Offensichtlich verdanken die Gegner von S 21 die neue Hoffnung auf einen späten Ausstieg aus dem Bauprojekt weniger ihren 160 Montagsdemonstationen und unzähligen »Schwabenstreichen«, sondern den zahlreichen im Zuge des Bauvorhabens zutage tretenden Fehlern und Problemen, die in auffälliger Weise an den Berliner Flughafenskandal erinnern. Verkehrsminister Peter Ramsauer (CSU) behauptete zwar, das Dossier käme »aus der untersten Ebene« seines Ministeriums, doch die politischen Konsequenzen eines möglichen Kosten- und Termindebakels ähnlich dem auf der Berliner Flughabenbaustelle werden nun offenbar auch auf höchster Ebene thematisiert. Immerhin sitzen Vertreter dreier Bundesministerien im Aufsichtsrat, der sich infolge der Kostensteigerung jetzt auch mit Haftungsfragen beschäftigen muss. Das Dossier wirft dem DB-Vorstand vor, er habe den Aufsichtsrat zu spät über die Kostensteigerung informiert und Bauaufträge auf der Grundlage von »falschen Annahmen« vergeben. Hofreiter mahnte in der Süddeutschen Zeitung, man müsse prüfen, ob neben dem Vorstand nicht auch die Aufsichtsräte in Haftung zu nehmen seien.

In Baden-Württemberg werden dagegen die Grünen beschuldigt, das Bahnhofsprojekt zu hintertreiben. Der Vorsitzende der CDU-Fraktion im baden-württembergischen Landtag, Peter Hauk, forderte »ein Ende der Panikmache«. Unterstützung erhielt er von SPD-Fraktionschef Claus Schmiedel, der das Dossier für eine »gezielte Stimmungsmache« gegen S 21 hält. Dabei beobachten die grünen Landes- und Stadtpolitiker den Stimmungsumschwung in Berlin eher gelassen. Stuttgarts Oberbürgermeister Fritz Kuhn freut sich über »die neue Nachdenklichkeit beim Bund«, während Ministerpräsident Winfried Kretschmann versichert: »Wir eröffnen keine Ausstiegsdebatte.« Allein das Aktionsbündnis gegen S 21 verlangt einen sofortigen Baustopp. Brigitte Dahlbender, Landesvorsitzende des Bundes für Umwelt und Naturschutz Deutschland, dessen Regionalverband Stuttgart Teil des Bündnisses ist, forderte den Aufsichtsrat auf, in der für Anfang März geplanten Sondersitzung »die Notbremse zu ziehen«.
Die Bahn warnt derweil nicht nur vor den Kosten eines sofortigen Aus- oder Umstiegs.
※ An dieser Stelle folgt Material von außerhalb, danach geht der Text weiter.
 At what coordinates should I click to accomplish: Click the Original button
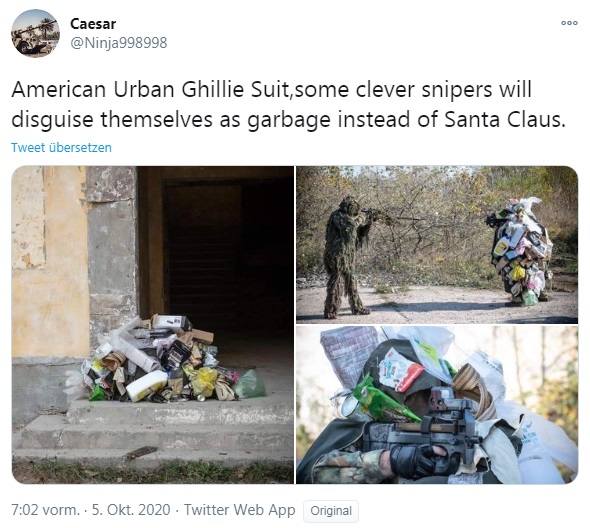pos(331,511)
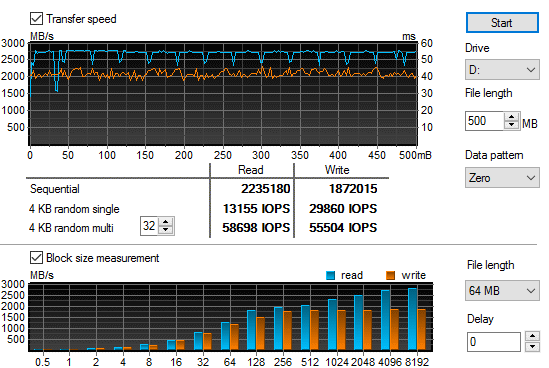Image resolution: width=549 pixels, height=368 pixels.
Task: Decrease the 4 KB random multi thread count
Action: (166, 230)
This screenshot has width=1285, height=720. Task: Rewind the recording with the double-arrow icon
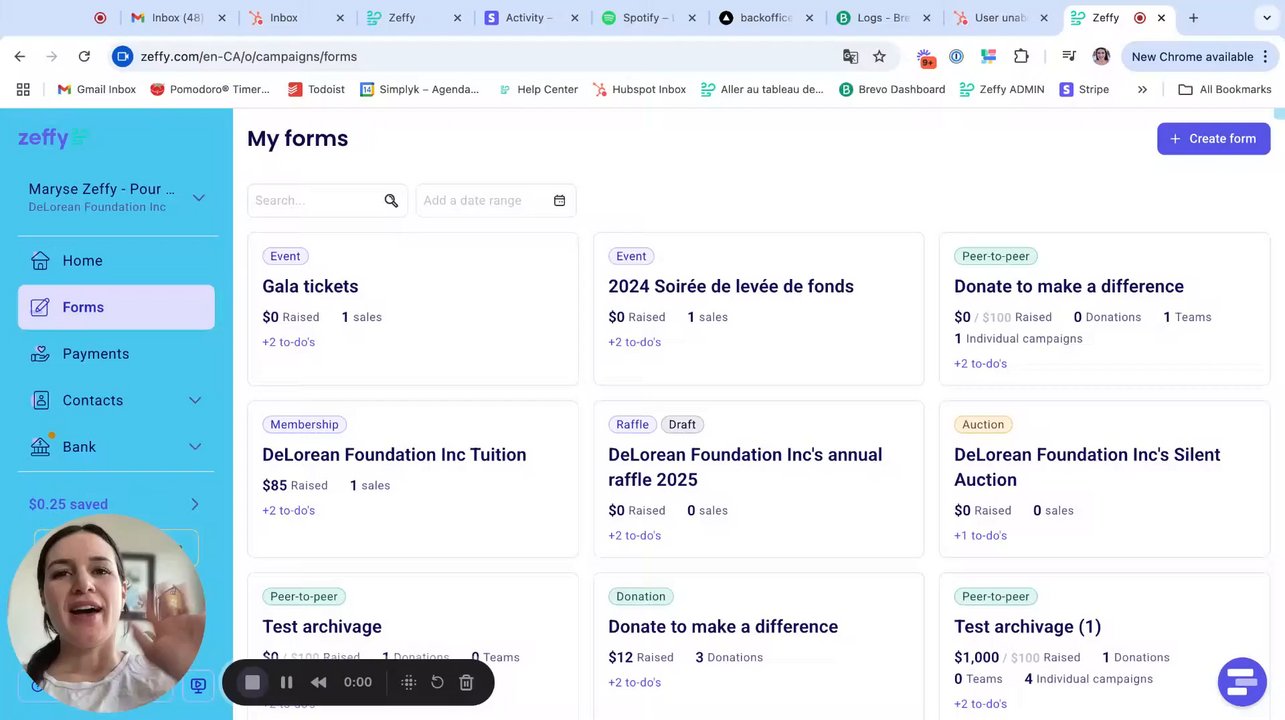click(319, 682)
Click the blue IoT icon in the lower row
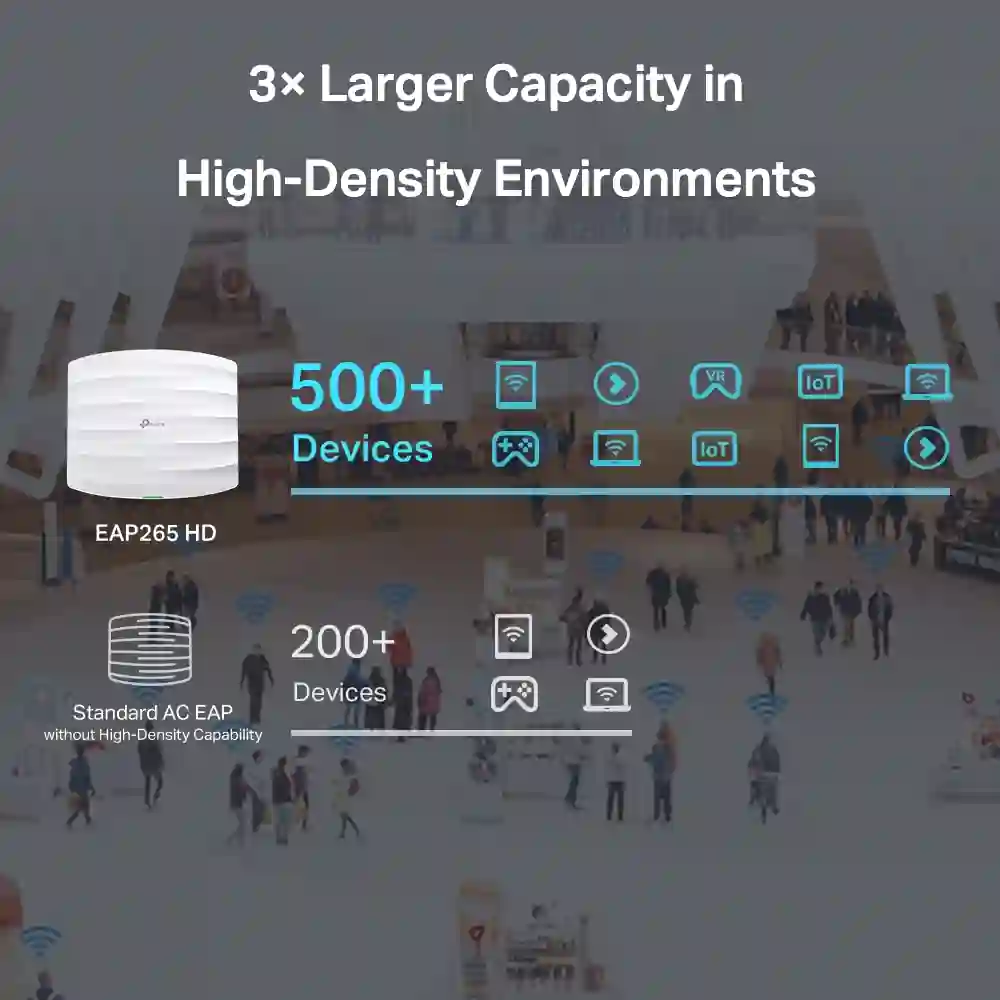 pyautogui.click(x=715, y=449)

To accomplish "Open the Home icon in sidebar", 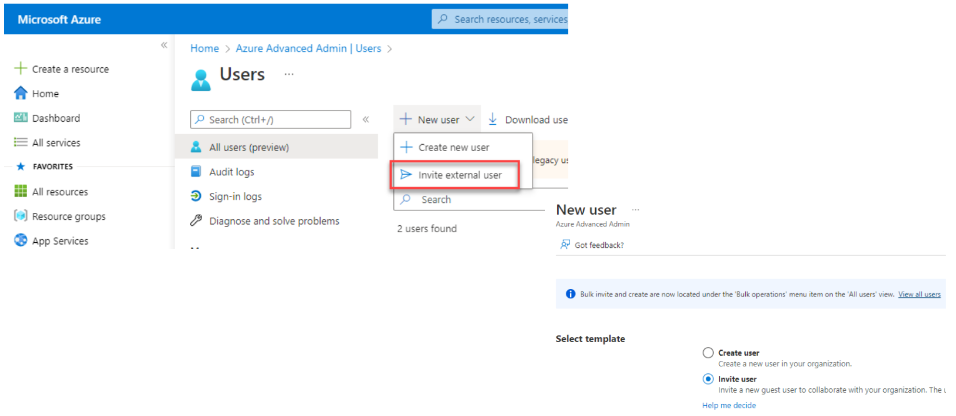I will 20,94.
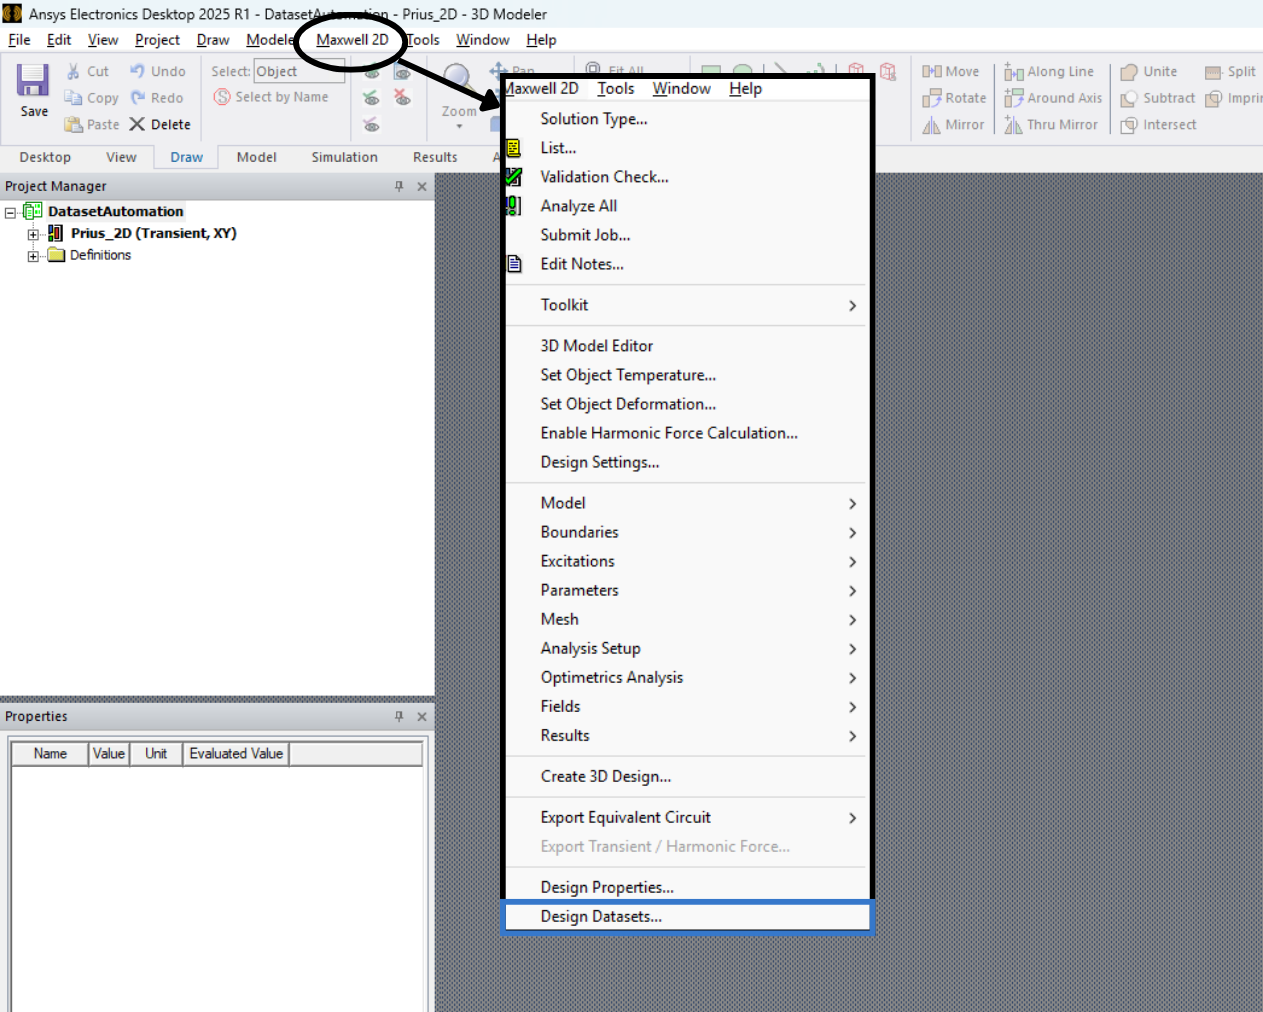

Jede Alternativplanung, sowohl das Projekt »K 21«, das eine Modernisierung des Kopfbahnhofs vorsieht, als auch Heiner Geißlers Schlichtungsvorschlag, eine Kombination aus einem verkleinerten Tief- und modernisiertem Kopfbahnhof, würde einen noch höheren Zeitaufwand bedeuten. Der DB-Vorstand kommt deshalb zu der lapidaren Einschätzung: »Unter den gegenwärtigen Randbedingungen würde man ein solches Projekt heute nicht beginnen, aber fortführen.« Dass einer aktuellen Emnid-Umfrage zufolge auch die Mehrheit der befragten Baden-Württemberger für den Weiterbau plädiert, mag daran liegen, dass der Kopfbahnhof als Dauerbaustelle noch hässlicher wäre und zu erheblichen Störungen im Zug- und S-Bahnverkehr führen würde.